Capítulo 9
Nathan abandonó el restaurante por la puerta trasera. Era lo más sensato en ese momento, si volvía a cruzarse con los Gossip Girl locales, terminaría por perder los estribos. Conforme pasaban los años, el odio hacia ellos crecía; la razón era obvia, ahora sabía lo que de verdad pasó. Cuando era pequeño, su madre le había ido contando la historia con cuentagotas, preparándolo poco a poco para lo que estaba por venir y para lo que tendría que soportar: el rechazo, las miradas de reproche, la desconfianza y las comparaciones. Y no tardaron en aparecer. La primera vez que respondió con un golpe a un insulto, tenía siete años; tuvieron que darle puntos en una ceja. Pero los otros dos chicos no salieron mejor parados, Rowan perdió un diente y Damien acabó con el brazo en cabestrillo. La última vez, terminaron en el hospital con heridas muy graves. Él no perdió el bazo de milagro, y Damien estaba vivo por obra y gracia de alguna divinidad.

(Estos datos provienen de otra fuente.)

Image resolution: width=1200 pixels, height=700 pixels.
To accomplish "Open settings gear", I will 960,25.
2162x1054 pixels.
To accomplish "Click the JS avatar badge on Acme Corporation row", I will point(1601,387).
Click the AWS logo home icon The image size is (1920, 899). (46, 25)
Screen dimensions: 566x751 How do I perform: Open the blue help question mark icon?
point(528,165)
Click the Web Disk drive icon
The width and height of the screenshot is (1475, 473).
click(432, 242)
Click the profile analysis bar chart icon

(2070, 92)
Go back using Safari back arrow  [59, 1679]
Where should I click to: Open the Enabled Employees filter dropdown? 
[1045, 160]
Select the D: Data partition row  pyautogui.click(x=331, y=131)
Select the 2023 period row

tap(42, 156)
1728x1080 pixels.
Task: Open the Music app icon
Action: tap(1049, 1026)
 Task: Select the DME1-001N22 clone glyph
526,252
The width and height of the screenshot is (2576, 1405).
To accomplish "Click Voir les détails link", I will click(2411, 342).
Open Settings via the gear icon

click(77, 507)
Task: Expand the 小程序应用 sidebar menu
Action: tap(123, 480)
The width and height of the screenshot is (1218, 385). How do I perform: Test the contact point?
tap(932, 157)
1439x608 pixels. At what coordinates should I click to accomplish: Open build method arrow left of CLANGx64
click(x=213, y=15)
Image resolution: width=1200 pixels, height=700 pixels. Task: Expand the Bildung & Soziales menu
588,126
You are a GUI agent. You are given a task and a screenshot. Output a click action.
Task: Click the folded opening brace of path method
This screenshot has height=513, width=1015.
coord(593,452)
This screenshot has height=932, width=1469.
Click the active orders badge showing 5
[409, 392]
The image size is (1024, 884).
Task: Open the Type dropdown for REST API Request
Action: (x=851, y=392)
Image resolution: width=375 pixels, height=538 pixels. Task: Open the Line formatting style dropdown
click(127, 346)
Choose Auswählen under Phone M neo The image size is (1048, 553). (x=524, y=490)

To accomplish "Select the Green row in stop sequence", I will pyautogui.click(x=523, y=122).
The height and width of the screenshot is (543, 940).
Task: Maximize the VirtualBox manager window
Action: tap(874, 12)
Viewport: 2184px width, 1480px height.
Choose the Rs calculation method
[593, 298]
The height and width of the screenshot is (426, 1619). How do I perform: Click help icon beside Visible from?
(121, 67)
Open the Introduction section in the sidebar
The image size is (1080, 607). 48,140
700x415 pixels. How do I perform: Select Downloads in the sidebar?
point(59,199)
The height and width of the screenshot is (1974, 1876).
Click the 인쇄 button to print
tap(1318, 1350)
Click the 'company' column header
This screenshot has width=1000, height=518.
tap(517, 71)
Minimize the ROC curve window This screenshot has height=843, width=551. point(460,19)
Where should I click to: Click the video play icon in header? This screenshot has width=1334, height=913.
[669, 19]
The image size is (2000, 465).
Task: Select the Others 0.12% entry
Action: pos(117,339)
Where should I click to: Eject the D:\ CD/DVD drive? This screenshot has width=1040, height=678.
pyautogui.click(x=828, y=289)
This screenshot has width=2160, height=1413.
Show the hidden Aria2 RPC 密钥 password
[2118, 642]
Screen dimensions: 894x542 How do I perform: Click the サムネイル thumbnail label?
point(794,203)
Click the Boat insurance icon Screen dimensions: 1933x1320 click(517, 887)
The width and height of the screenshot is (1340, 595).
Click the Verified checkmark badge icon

—¡Nathan! —gritó tras él la chica morena que lo acompañaba—. Nathan, espera.
Él no hizo caso y dobló la esquina, accionó el mando a distancia del todoterreno y las luces parpadearon.
—¡¿Quieres parar?! —dijo ella, agarrándolo del brazo. Él se giro de mala gana y le sostuvo la mirada—. ¿A qué ha venido eso de ahí dentro? Has estado a punto de pegarte con Damien Dupree por esa chica. ¡Ja— más me he sentido tan humillada! —exclamó, alzando las manos.
—No digas tonterías, Rose. No es ningún secreto lo que Damien y yo sentimos el uno por el otro, esa chica no tenía nada que ver.
Ella enarcó las cejas y puso los ojos en blanco.
—¿Tonterías? He visto cómo la mirabas, ¡esa mocosa estirada te gusta!
Nathan lanzó una risa brusca, sin asomo de humor.
—Punto número uno: estás rompiendo la primera norma de nuestro acuerdo. Punto número dos: esa niñata no me interesa —dijo en tono impaciente.
Era cierto que Abby no le resultaba del todo indiferente, pero no por los motivos que ella imaginaba. De repente, recordó lo que había sentido al rozarle la piel y se le aceleró el pulso. Apretó los dientes y abrió la puerta del coche. Rose la cerró de un empujón y lo obligó a darse la vuelta.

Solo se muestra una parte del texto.